### Page extract
* * *

I had my first boyfriend, in the most flexible use of the term, in my early teens. He was large, homely, sub normal intellectually and a member of the ‘Satan’s Slaves’ motorcycle gang. We had nothing in common and he had no redeeming features whatsoever aside from having a penis and seeming to be a progression from teenage crushes on poster image men.
Despite the low quality of this male, I felt it validated me in some way and that I had become more acceptable to my peers by ‘having a someone’.
Fast forward 35 years and hundreds of relationships (yes, hundreds, I have neither staying power nor taste, although standards of a sort did develop later in life when my drug and alcohol consumption stopped).
In sobriety I started going out with consistently intelligent creative men, with the occasional abusive or horrific one sneaking into the mix to provide fantastic sex, stimulus of low self esteem and a huge reminder of my obsessive compulsive personality.
I just couldn’t seem to maintain an intimate relationship for any period of time without eventually finding the need to run.
In my early forties I thought briefly of Internet dating but I couldn’t imagine how I would condense my personality into the necessary précis and I’ve never been part of a culture that revolves around dating so the concept was an anomoly for me anyway.
My sobriety also removes the alcohol fuelled sexual initiative that often seems necessary in first stages of most relationships, and lack of drinking skills can intimidate some future partners.
I have friends with similar histories as sex workers, one of whom who is in recovery also (she was the one who when I said that I’d fallen in love exclaimed understandingly,‘o you poor thing!’) and one of whom isn’t.
The woman who is in recovery is sexually active but has given up on finding someone to be with permanently. The other friend was involved with someone, but unfortunately he reacted badly to the revelation that she had been a sex worker and threw up then fled when he was told, though perhaps she did give him too graphic an example of her working years.

* * *

### Recorded information
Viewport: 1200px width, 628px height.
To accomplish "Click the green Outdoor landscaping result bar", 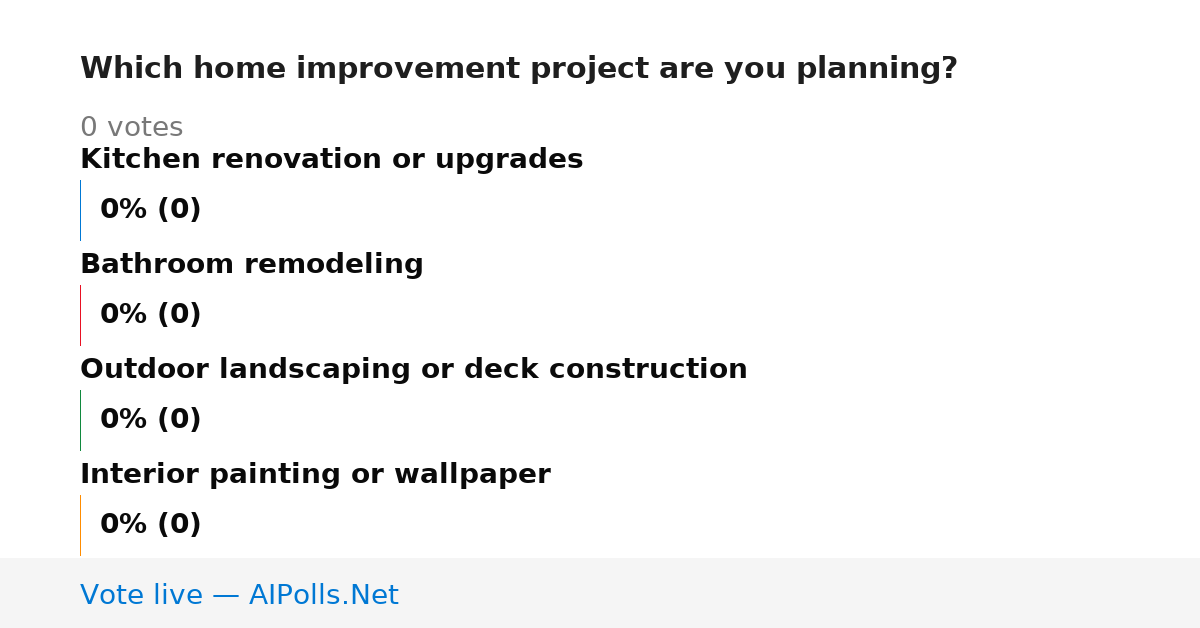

* * *

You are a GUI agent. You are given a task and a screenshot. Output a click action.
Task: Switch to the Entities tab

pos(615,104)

* * *

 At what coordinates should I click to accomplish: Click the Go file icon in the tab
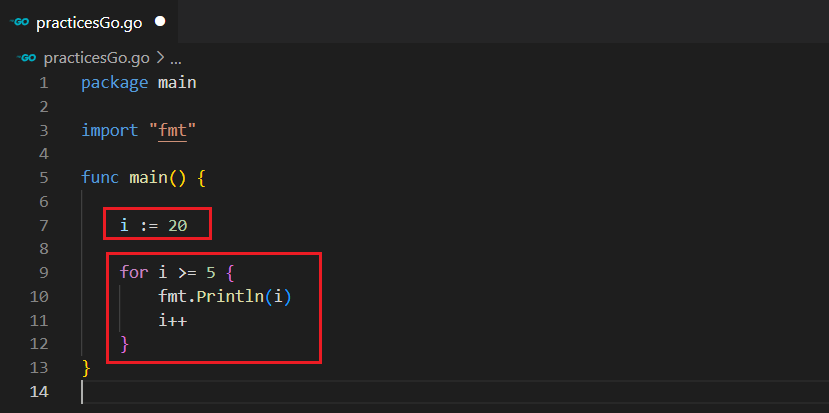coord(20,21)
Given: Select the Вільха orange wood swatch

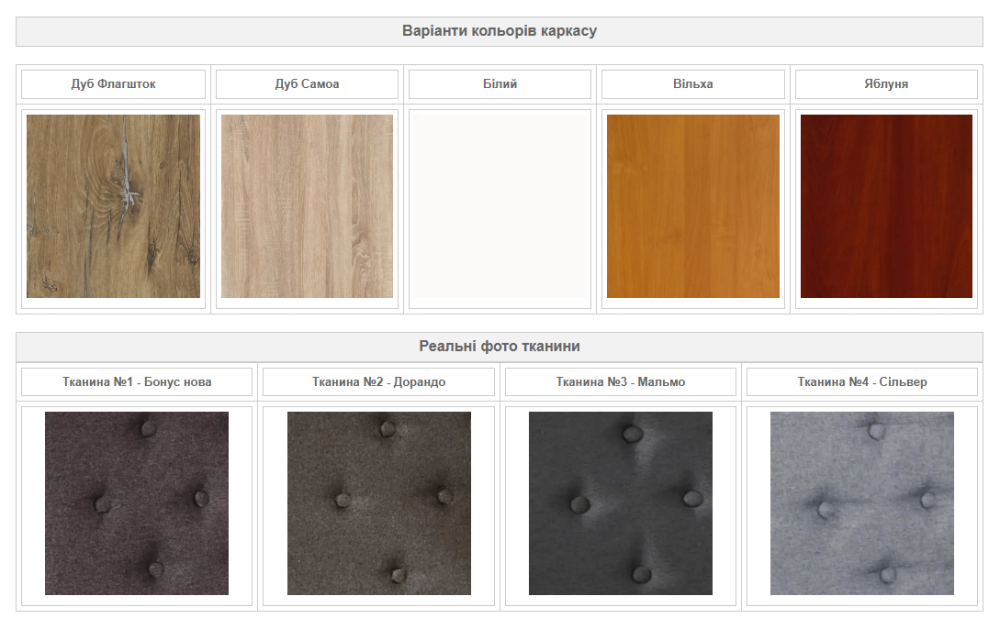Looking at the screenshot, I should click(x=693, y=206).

* * *

Pick up the essay above about dating, relationships and sobriety right after its last sentence and keep it going.

Actually my years as a prostitute I didn’t find to be an issue when I have become sexually involved with most men, although they would rather not know the details (if they did I think it would be a tad disturbing). The main problem that blocks intimacy for me, isn’t my past, my madnesses, my constant need for adventure and stimulus or even my art work that uses road kill; rather it is something broken in me that no amount of therapy and self help books can fix.
So in my mid forties I chose to be alone as being involved with someone always seemed to result in my becoming lost in the life and needs of another.
For a long time as a single person, I shone. I developed creatively and emotionally and was incredibly happy.
Then I went and met someone that pressed all my buttons, someone so much like me that every time I knew I needed to walk away I instead thought… but I do that and did that too…I also hate phone calls, I’m unreliable, I’m manic obsessive controlling and addictive but hey- he’s got a job which is a first for me amongst my rather left field partners, so maybe that makes everything okay.
This pseudo relationship with the type of person I tend to call ‘the punisher’ (not in a BDSM sort of way but more in a let myself be put down and feel less than, sort of way) did have one advantage.
It reminded me that I do have a capacity to love, and you know,I would actually like to be close to someone again.
Change is always possible if I’m willing to take the risk, and risk taking is something I’m incredibly good at.